Will digital sales almost equal CD sales by the end of 2010 as predicted by NPD Group's Russ Crupnick? It will be close, but it probably will not happen in 2010. Digital would have to experience a much higher growth rate to match a reasonably expected drop in CD sales.

If current growth rates hold through the end of 2009, what would need to happen in 2010 for the wholesale value of CDs to equal that of digital sales? CDs would need to drop 34% in 2010 (not likely but possible), digital albums would have to increase by 20% (unlikely) and digital tracks would need to rise by 20% (very unlikely). Or, CDs would equal digital if CDs sales dropped by 40% (not likely), digital albums increased by 12% (likely) and digital tracks rose 9% (likely). In a more likely scenario, CDs will drop 23%, digital albums will increase 12%, digital tracks will rise 9% and CDs will end the year with 27% more value than digital. Extend those growth rates through 2011 and digital will indeed overtake the CD, but it could be very close if the current weak digital growth continues to slow and the CD decline slows a bit.

If that likely scenario turns out to be the case, CDs will exceed digital by only 2% in terms of track sales, counting an album as ten tracks. If an album is considered to have 12 tracks, then CDs will end the year up 14% over digital.

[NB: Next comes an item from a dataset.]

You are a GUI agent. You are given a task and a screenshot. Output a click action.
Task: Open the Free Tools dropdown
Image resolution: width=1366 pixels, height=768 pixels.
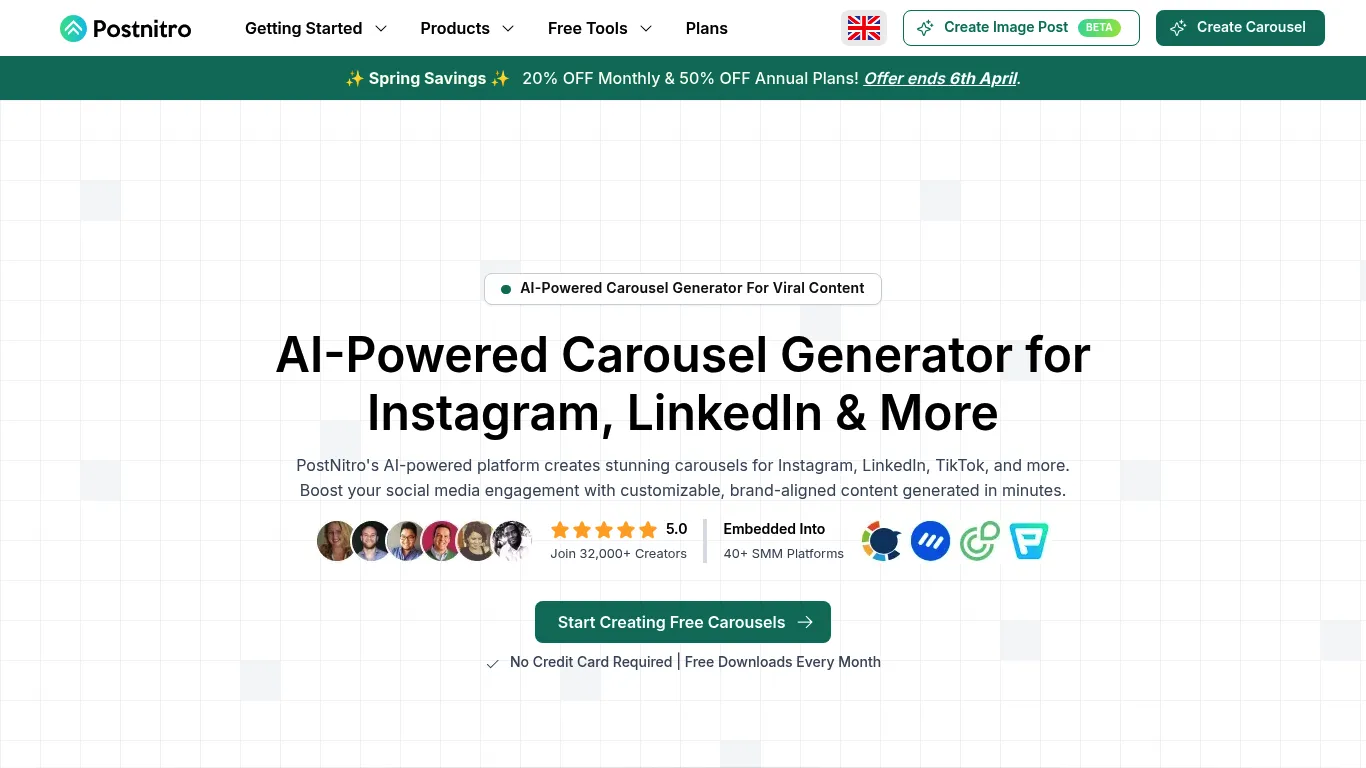[x=599, y=28]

These estimates are for purchased downloads only. Streams and temporary (tethered) downloads are not included. For wholesale revenue estimates, a CD was assigned a $9 value, a digital album was given a $7 value and a digital track was given a value of 74 cents (to account for a blend of higher and standard wholesale costs from variable pricing). Estimates are based on data from Nielsen SoundScan.

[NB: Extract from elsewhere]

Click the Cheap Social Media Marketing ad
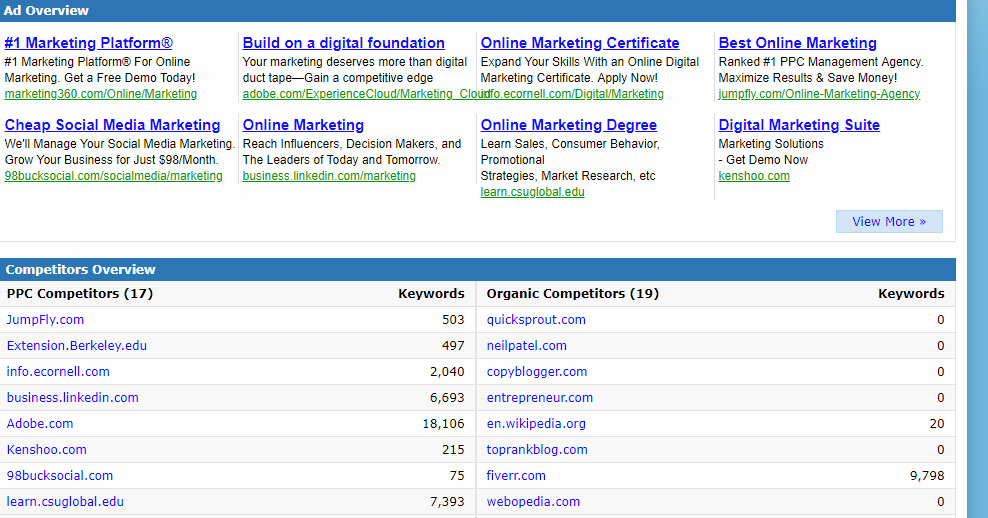 (112, 125)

Next question: are digital music sales "growing at 15 to 20 percent" per year, as NPD Group's Russ Crupnick said about a recent NPD report?

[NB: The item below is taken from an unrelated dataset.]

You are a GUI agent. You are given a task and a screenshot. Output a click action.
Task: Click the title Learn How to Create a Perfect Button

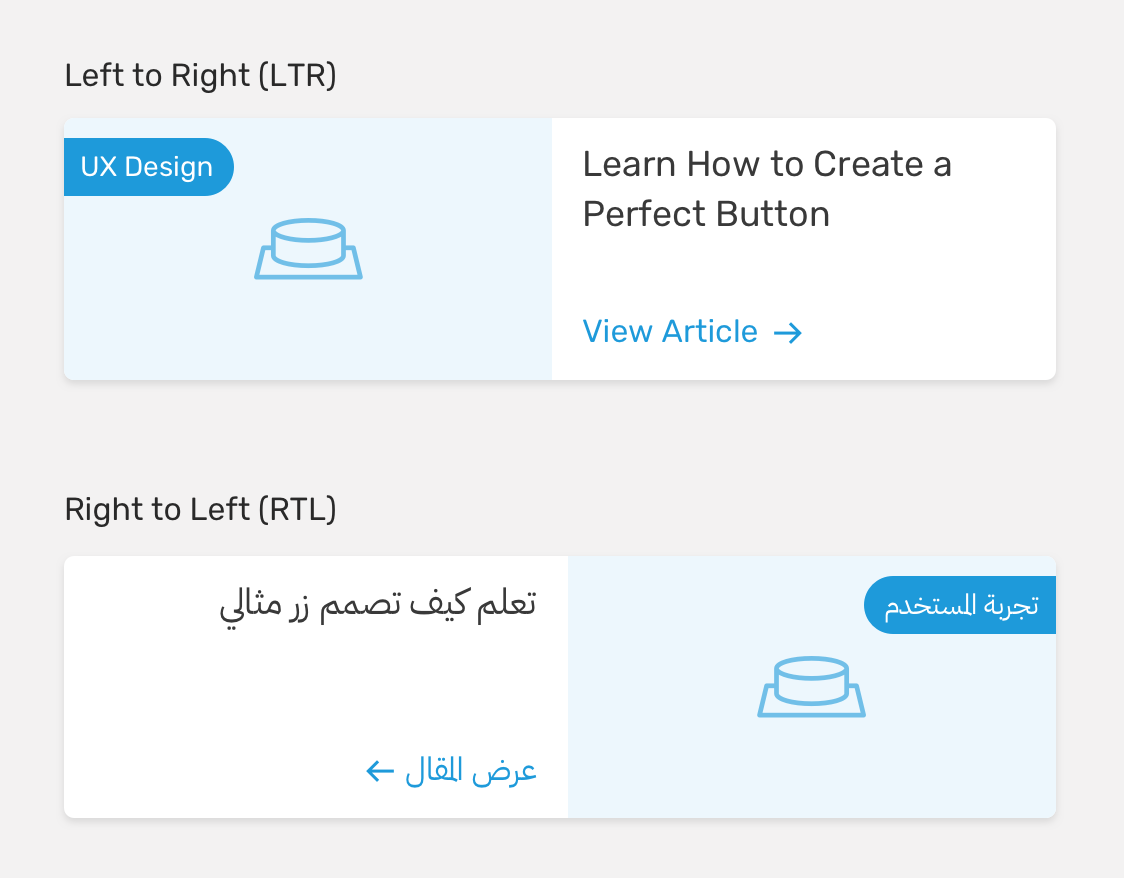[768, 188]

Yes and no. Through the end of June, digital unit sales were up 15% year-over-year, according to Nielsen Soundscan. (With the advent of variable pricing, the value of sales is probably a point or two more.) But digital unit sales have been flat for the last few months and have actually dropped a bit since June 30. Nearly all the growth in 2009 came in the post-Christmas period in the beginning of the year. By the end of 2009, annualized growth could very well be lower than the current year-over-year growth rate.